* _REQUIREMENT_: Going down the data below, set down exactly the line with "Task: Open the 服务 page" and each line after it through the line with "1454x738 pixels."; no other lines.

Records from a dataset
***

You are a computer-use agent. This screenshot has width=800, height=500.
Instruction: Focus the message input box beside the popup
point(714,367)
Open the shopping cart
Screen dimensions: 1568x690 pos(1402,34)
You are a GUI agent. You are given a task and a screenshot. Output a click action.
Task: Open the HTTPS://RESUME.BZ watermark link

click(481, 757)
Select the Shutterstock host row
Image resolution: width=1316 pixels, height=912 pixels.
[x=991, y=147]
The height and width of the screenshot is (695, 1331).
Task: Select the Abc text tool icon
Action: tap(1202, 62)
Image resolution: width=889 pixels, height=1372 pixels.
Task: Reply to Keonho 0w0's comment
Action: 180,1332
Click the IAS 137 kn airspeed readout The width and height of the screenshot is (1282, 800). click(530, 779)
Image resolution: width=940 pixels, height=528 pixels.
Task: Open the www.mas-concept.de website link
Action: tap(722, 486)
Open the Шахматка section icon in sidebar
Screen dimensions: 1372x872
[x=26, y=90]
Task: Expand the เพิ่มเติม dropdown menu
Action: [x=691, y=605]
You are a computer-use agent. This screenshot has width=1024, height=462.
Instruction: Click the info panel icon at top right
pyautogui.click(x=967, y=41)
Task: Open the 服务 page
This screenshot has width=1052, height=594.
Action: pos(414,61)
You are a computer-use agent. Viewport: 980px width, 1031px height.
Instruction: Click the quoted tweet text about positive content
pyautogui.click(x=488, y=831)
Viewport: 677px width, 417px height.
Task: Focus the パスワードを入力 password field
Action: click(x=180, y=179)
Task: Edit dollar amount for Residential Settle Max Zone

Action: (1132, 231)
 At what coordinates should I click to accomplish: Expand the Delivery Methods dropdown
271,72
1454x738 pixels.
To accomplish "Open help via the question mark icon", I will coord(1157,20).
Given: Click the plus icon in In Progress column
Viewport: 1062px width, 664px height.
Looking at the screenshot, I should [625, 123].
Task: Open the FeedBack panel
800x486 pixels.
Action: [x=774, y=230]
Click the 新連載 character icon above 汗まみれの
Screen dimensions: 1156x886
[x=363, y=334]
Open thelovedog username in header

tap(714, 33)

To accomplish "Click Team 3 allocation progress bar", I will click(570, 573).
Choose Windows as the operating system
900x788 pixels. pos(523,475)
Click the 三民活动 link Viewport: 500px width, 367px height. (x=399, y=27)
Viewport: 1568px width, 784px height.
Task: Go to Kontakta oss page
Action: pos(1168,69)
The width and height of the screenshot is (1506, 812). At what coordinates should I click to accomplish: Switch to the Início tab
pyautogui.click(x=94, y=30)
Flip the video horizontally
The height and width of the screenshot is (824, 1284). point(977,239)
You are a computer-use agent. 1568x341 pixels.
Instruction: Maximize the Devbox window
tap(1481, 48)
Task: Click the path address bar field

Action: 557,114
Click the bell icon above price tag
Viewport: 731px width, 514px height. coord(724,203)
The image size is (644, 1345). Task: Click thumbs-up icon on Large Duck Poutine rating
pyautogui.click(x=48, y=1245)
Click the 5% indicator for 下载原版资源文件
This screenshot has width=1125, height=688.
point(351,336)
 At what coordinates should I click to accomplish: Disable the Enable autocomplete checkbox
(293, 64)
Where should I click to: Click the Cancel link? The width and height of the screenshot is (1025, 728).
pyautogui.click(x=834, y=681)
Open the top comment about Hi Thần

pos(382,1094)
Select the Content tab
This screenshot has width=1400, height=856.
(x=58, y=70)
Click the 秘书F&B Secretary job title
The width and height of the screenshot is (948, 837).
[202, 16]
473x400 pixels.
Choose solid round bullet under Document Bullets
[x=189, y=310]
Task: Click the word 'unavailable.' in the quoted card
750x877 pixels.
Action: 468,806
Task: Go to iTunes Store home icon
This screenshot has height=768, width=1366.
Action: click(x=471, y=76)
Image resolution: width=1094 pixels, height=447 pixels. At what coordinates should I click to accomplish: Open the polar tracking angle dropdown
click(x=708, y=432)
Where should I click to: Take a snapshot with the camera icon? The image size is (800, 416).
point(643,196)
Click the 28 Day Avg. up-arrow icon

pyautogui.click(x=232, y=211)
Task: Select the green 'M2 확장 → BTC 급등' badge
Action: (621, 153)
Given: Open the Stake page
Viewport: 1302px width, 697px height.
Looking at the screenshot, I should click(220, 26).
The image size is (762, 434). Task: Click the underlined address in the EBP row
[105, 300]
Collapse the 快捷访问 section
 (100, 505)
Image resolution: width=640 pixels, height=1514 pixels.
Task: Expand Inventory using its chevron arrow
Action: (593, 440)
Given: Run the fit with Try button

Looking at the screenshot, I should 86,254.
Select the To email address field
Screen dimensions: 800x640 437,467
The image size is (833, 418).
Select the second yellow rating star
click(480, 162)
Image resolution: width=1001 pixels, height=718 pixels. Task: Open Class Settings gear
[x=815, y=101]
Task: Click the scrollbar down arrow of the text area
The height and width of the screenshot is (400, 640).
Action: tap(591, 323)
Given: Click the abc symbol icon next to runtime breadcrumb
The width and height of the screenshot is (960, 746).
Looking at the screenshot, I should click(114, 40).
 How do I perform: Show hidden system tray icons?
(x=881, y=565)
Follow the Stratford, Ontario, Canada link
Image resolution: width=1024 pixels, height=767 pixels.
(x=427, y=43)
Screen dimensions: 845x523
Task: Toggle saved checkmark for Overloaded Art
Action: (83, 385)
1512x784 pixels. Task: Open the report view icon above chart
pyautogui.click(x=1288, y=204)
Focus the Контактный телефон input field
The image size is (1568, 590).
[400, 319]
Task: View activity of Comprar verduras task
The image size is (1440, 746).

***

* _THE ANSWER_:
Task: Open the 服务 page
This screenshot has width=1052, height=594.
Action: pos(414,61)
You are a computer-use agent. Viewport: 980px width, 1031px height.
Instruction: Click the quoted tweet text about positive content
pyautogui.click(x=488, y=831)
Viewport: 677px width, 417px height.
Task: Focus the パスワードを入力 password field
Action: click(x=180, y=179)
Task: Edit dollar amount for Residential Settle Max Zone

Action: (1132, 231)
 At what coordinates should I click to accomplish: Expand the Delivery Methods dropdown
271,72
1454x738 pixels.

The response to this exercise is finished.